Dia mengangguk, "Bahkan ada teater pribadi di lantai tiga. Kamu mungkin bisa mengaksesnya juga. Ada perpustakaan-"
"Perpustakaan?" Aku langsung tertarik. "Seberapa besar?"
"Aku belum selesai bicara," dia memotong.
"Oh!" Darah mengalir deras ke wajahku, membuat pipiku memerah hingga hampir terasa sakit. "M-maaf."
Dia mengerang, menggosok pelipisnya sambil memandangiku. "Kamu akan diberikan suite kamar di lorong dekat kamarku di lantai tiga. Semua untuk dirimu sendiri."
"Suite kamar," aku mengulang bodoh. Apa maksudnya itu? Satu kamar? Dua?
"Ya. Satu kamar tidur, kamar mandi pribadi, dan ruang duduk."
"Jadi pada dasarnya, apartemen kecil."
Dia terkekeh, "Uh-ya. Minus dapur."
Mantap... "Oke."
Alisnya terangkat. "Oke?"
"Sepertinya oke sih. Seberapa sering aku akan melihat Ruby?"

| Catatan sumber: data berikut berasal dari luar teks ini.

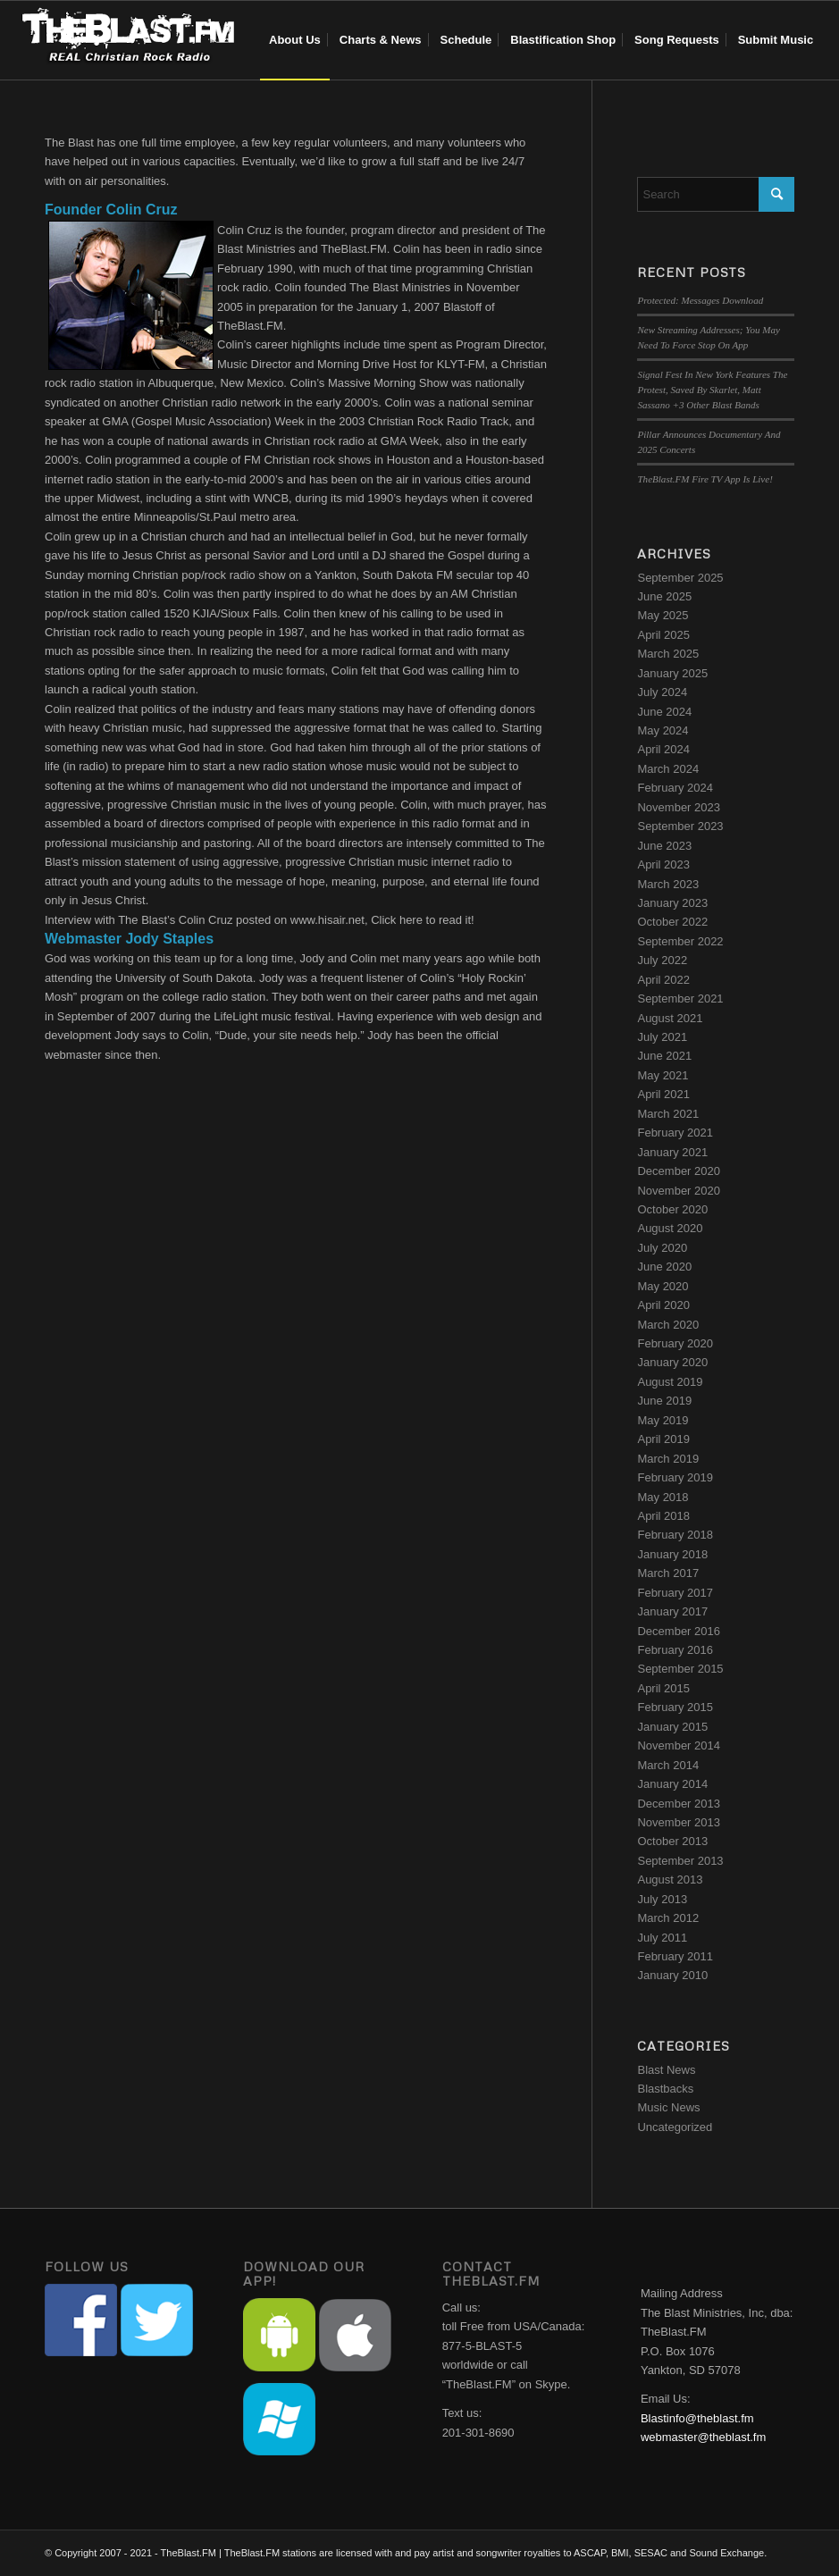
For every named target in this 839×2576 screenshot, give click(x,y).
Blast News (666, 2070)
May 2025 (662, 615)
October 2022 (672, 921)
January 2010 (672, 1975)
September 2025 (680, 577)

Dia menyipitkan mata. "Ruby tidak tinggal di sini."
Oh. Baiklah.
"Kamu punya pena?"
Dia tersenyum, matanya yang hijau cerah berkilauan di bawah cahaya lampu meja. "Tidakkah kamu pikir sebaiknya membaca sisa kontrak dulu? Ada beberapa hal yang tidak bisa dinegosiasikan di sana. Salah satunya adalah kamu tidak boleh - dalam kondisi apapun, tidak peduli seberapa mendesaknya - berbicara kepada siapa pun - dan maksudku benar-benar tidak ada satu orang pun, bahkan dirimu sendiri - tentang pekerjaan yang kamu lakukan di sini. Kamu bahkan tidak boleh berdoa tentang itu."
Tubuhku menegang. "K-kenapa tidak? Ruby bilang aku akan menjadi pembantu rumah tanggamu. Kenapa aku tidak boleh membicarakan pekerjaanku?"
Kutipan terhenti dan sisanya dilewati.